Netflix ha cancellato Sense8. Mi spiace molto della chiusura di una serie di questo tipo, coraggiosa e a suo modo romantica (anche produttivamente).
Va detto che però, quando gran parte dei fan si trova a difendere una serie più per quello che rappresenta che per la sua effettiva qualità, il problema è già palese.
Mi mancherà Sense8. Ma forse mi mancherà di più il senso di frustrazione per l’ennesimo episodio tanto simpatico ma narrativamente vuoto.
Sense8 era così: ti regalava il sorriso, ti faceva palpitare per l’umanità dei personaggi, poi crollava con una trama orizzontale sempliciotta e portata avanti con toni catatonici.
Chi cercava il “senso” e si trovava di fronte una telenovela con piccoli sprazzi di sci-fi ha tutte le ragioni di aver abbandonato la serie.
Thank you for being a part of our journey. Sensates forever. pic.twitter.com/SClwiY3rwy
— Sense8 (@sense8) June 1, 2017
Non parliamo poi della gestione dei personaggi, con gente che per un’intera stagione va in vacanza e altri che sopravvivono a svariati attentati alla vita, altri chiusi in un loop sempre uguale, altri schiavi del cliché incapace di essere trattato diversamente dal cliché.
Ci sono stati grandi momenti, ci sono stati grandi colpi di sonno e sbuffi che a confronto il Gran Tifone di Mazinga è un ventilatorino cinese con le pile scariche.
Se mi dai 12 location mondiali fotografate da dio ma lo show non ha la tenuta di una serie girata in un vicolo e 3 stanze come Daredevil, il problema è del tuo show.
Quindi, sono sollevato di potermi permettere il lusso di lasciar perdere una stagione (la seconda) e un prodotto che già avevo messo in standby perchè non mi convinceva.
Ma sono triste per le potenzialità di un’opera che rimarranno inespresse.
Le sorelle Wachowski si confermano sognatrici incapaci di dare reale forma compiuta [compatta e abbordabile] ai propri sogni – un po’ come tutti i sognatori, in fondo.

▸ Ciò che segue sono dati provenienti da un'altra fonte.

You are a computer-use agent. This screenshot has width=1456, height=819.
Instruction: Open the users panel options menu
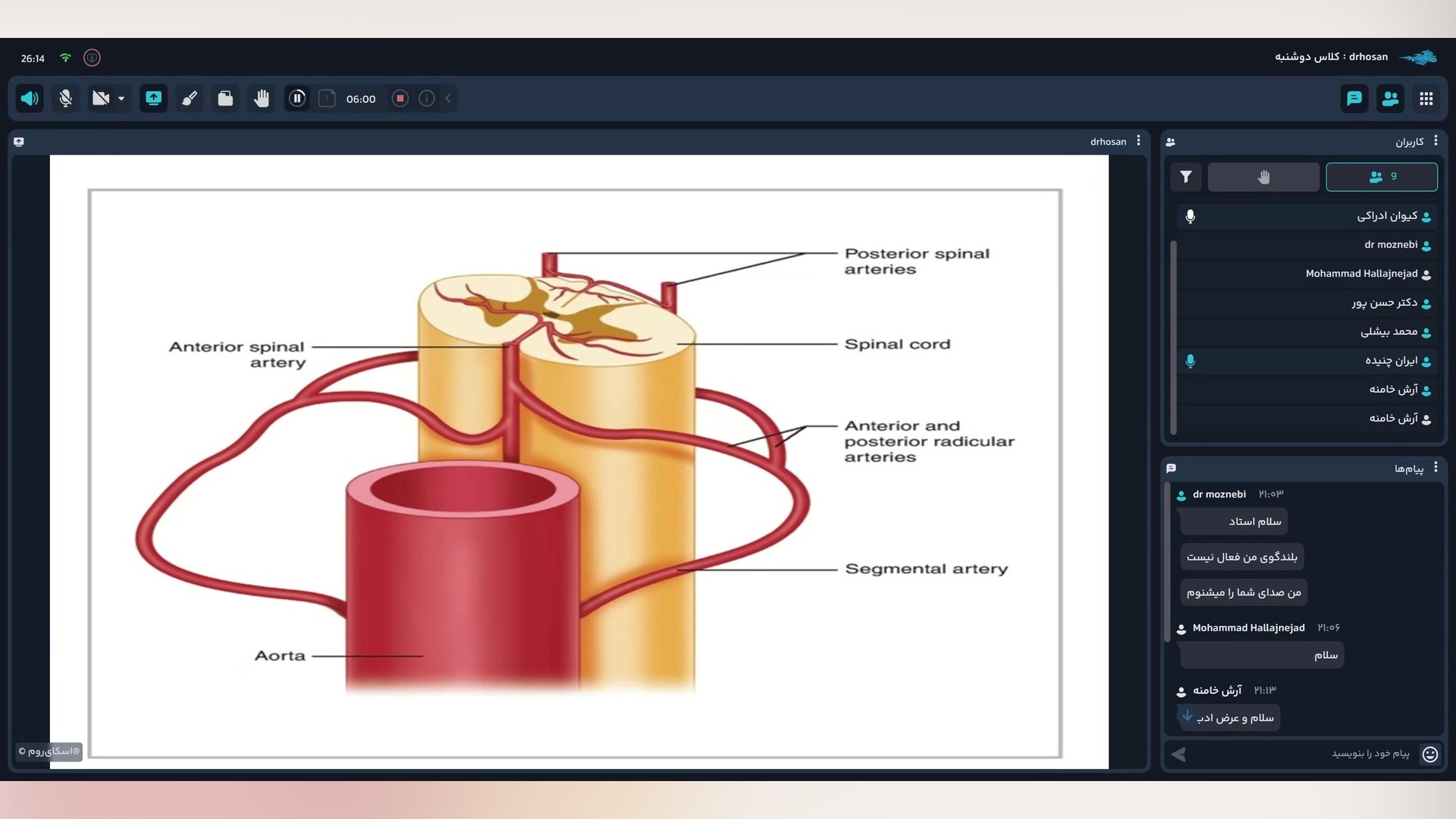click(1436, 141)
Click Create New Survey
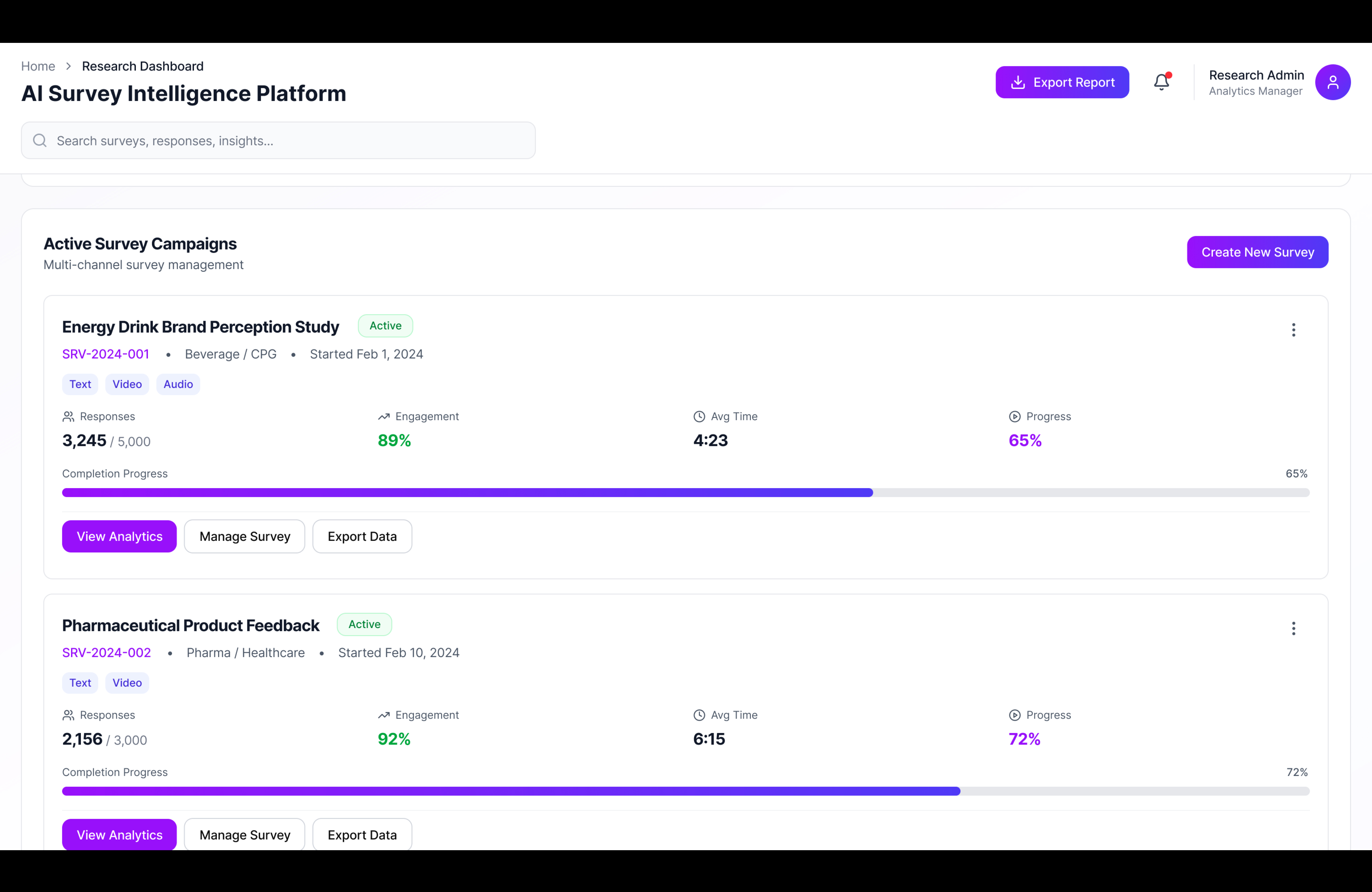 point(1257,252)
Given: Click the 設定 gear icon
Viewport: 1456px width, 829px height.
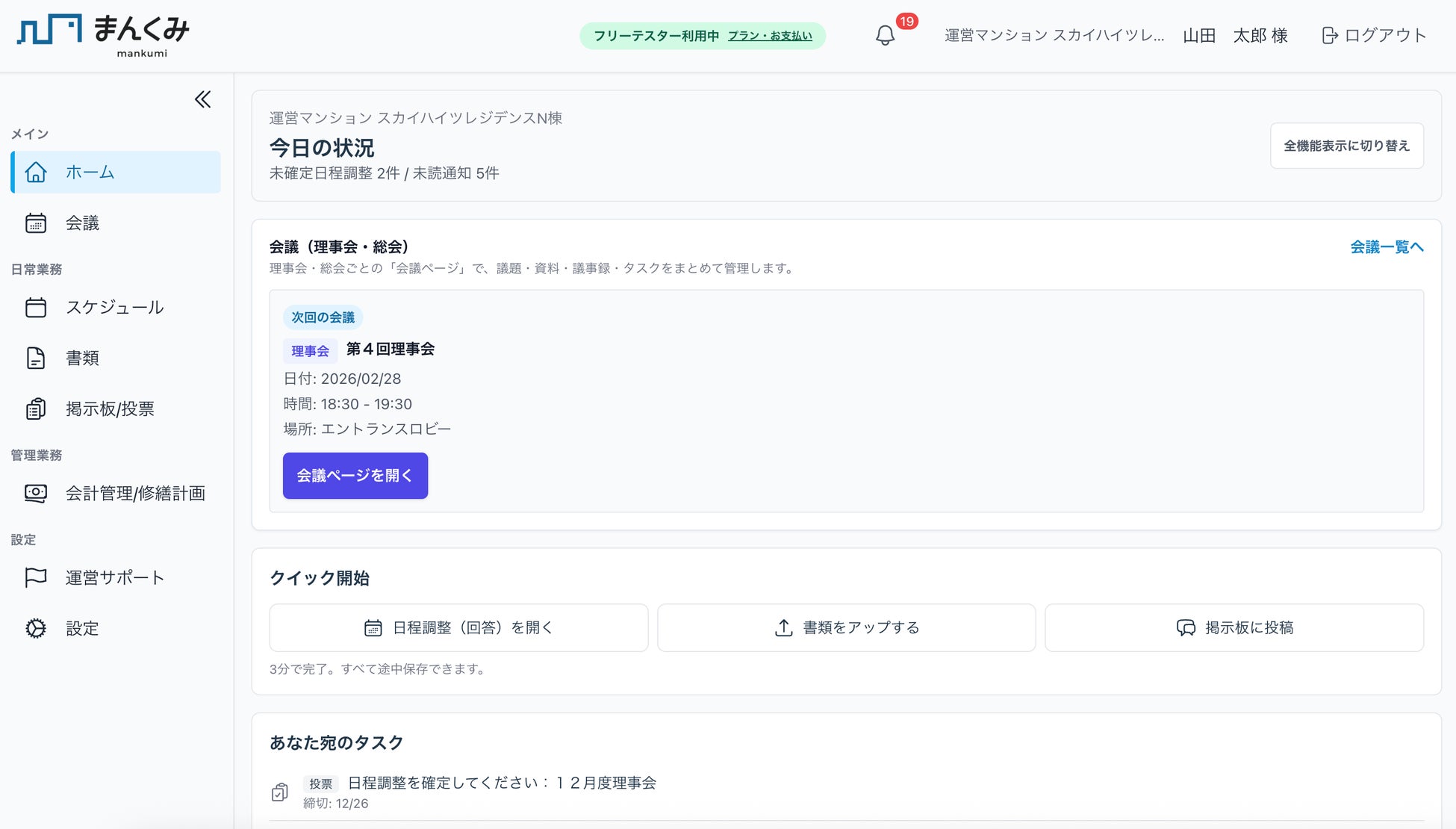Looking at the screenshot, I should tap(35, 628).
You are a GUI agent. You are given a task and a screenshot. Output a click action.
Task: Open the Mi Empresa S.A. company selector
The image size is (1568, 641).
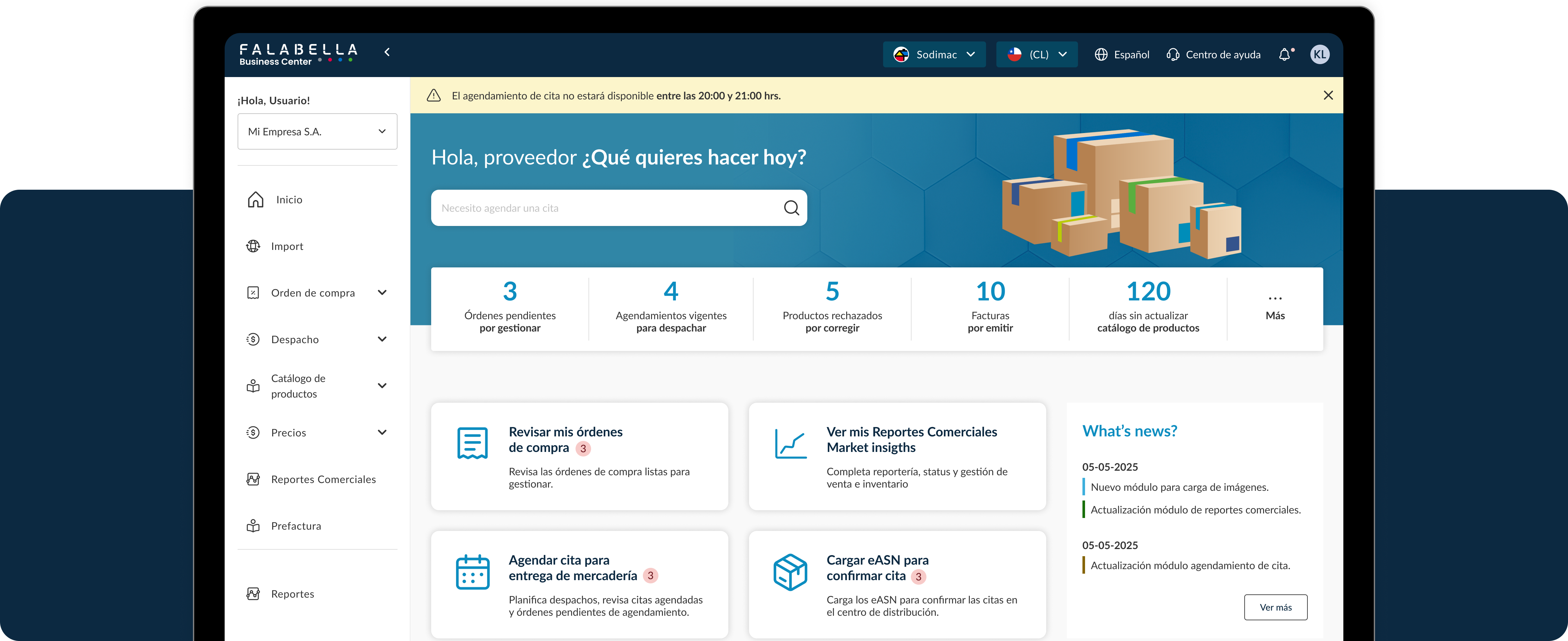click(x=317, y=131)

Stavolta neppure un professionista consumato come J.M. Straczynski è riuscito a salvare la baracca a livello narrativo.
Per noi l’ennesima conferma che gli applausi per “i belli e bravi” ma che alla fine non ballano (non fanno ascolti) non servono nè sono mai serviti.
Serve sostanza, prima ancora che buone intenzioni, per coniugare intrattenimento e messaggi, di qualsiasi tipo siano.
O perlomeno saper capire quanto chiedere per le proprie ambizioni (nove milioni di dollari per singolo episodio sono un insulto, considerati i contenuti)
Resta il fatto che Sense8 mi mancherà. Perché era sincero e in certo senso importante. Magari è meglio che sopravviva nei ricordi di chi gli ha voluto bene.